- _AIM OF THE EXERCISE_: Set out exactly, line by line, the stretch of data below that begins at the line containing "How do I perform: Select" and ends at the line containing "The width and height of the screenshot is (463, 480).", with both ends kept.

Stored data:
==*==
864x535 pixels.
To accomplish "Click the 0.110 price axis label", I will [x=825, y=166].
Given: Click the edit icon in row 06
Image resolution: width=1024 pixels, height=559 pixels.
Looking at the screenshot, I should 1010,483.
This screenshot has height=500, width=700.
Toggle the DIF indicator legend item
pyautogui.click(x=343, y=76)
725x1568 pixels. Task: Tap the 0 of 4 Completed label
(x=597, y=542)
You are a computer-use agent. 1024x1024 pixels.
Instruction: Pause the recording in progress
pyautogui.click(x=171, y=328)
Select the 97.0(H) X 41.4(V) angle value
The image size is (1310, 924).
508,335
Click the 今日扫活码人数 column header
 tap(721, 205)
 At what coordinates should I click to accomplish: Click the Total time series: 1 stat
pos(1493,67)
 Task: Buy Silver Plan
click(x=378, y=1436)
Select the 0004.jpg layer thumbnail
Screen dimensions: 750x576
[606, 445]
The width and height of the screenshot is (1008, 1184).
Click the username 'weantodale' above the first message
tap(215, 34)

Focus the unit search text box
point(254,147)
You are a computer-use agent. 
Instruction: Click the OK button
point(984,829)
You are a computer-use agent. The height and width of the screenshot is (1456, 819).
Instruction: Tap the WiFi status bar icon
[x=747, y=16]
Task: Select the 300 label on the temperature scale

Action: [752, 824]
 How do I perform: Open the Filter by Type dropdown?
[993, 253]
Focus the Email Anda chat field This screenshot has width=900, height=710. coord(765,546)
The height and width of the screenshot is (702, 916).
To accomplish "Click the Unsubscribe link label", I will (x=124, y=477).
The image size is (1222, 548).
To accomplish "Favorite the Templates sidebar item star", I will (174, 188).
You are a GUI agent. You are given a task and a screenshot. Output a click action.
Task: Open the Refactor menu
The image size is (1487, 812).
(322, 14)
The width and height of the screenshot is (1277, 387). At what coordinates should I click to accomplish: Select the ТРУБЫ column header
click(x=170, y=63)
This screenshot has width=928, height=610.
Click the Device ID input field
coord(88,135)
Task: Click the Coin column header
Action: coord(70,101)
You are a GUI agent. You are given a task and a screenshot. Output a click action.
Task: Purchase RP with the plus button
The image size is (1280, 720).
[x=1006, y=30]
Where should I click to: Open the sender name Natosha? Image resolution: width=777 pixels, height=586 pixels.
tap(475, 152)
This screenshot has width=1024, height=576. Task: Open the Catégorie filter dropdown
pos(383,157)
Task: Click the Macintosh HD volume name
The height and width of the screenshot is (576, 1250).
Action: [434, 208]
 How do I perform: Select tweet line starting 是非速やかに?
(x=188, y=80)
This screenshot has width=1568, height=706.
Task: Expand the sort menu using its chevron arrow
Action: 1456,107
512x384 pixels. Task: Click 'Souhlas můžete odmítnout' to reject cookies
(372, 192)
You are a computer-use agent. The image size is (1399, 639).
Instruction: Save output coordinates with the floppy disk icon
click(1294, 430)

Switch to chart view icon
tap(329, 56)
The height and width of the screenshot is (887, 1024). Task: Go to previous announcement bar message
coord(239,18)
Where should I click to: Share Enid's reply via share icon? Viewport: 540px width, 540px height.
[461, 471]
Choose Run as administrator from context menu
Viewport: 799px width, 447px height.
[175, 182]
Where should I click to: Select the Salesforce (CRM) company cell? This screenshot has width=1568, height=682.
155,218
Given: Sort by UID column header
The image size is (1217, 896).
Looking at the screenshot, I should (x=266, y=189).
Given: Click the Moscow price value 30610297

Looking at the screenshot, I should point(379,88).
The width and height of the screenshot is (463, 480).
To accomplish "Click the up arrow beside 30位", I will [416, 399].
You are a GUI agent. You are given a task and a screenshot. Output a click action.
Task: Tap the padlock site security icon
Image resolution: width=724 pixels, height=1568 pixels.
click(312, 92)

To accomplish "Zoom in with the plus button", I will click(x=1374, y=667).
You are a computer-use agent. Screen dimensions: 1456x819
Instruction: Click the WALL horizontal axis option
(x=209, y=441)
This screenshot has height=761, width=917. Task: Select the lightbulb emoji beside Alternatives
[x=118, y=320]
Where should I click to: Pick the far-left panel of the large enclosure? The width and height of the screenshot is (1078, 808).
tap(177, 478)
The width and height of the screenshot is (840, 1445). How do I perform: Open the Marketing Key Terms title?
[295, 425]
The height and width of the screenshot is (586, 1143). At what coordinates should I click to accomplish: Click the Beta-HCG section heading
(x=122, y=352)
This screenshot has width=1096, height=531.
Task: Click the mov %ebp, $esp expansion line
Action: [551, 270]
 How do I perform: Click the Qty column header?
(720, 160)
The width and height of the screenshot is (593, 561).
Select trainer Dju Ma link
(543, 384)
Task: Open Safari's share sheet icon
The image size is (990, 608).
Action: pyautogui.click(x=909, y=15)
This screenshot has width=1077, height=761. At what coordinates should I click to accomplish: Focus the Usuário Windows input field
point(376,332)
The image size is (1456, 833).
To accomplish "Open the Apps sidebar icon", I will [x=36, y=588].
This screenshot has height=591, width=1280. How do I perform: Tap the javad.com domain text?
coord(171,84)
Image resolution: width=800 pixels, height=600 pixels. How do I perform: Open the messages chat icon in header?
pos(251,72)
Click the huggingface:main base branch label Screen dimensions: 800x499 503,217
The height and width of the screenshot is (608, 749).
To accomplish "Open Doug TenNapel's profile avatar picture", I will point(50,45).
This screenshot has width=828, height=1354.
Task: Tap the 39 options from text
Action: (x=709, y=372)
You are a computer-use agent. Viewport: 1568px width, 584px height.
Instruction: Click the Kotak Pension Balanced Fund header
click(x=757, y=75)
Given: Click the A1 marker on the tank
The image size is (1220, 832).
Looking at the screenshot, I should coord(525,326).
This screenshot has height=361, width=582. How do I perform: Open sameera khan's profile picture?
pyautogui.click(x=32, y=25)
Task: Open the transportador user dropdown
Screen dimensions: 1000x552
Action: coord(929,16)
==*==
- _TASK RESPONSE_:
 How do I perform: Select tweet line starting 是非速やかに?
(x=188, y=80)
This screenshot has width=1568, height=706.
Task: Expand the sort menu using its chevron arrow
Action: 1456,107
512x384 pixels. Task: Click 'Souhlas můžete odmítnout' to reject cookies
(372, 192)
You are a computer-use agent. The image size is (1399, 639).
Instruction: Save output coordinates with the floppy disk icon
click(1294, 430)

Switch to chart view icon
tap(329, 56)
The height and width of the screenshot is (887, 1024). Task: Go to previous announcement bar message
coord(239,18)
Where should I click to: Share Enid's reply via share icon? Viewport: 540px width, 540px height.
[461, 471]
Choose Run as administrator from context menu
Viewport: 799px width, 447px height.
[175, 182]
Where should I click to: Select the Salesforce (CRM) company cell? This screenshot has width=1568, height=682.
155,218
Given: Sort by UID column header
The image size is (1217, 896).
Looking at the screenshot, I should (x=266, y=189).
Given: Click the Moscow price value 30610297

Looking at the screenshot, I should point(379,88).
The width and height of the screenshot is (463, 480).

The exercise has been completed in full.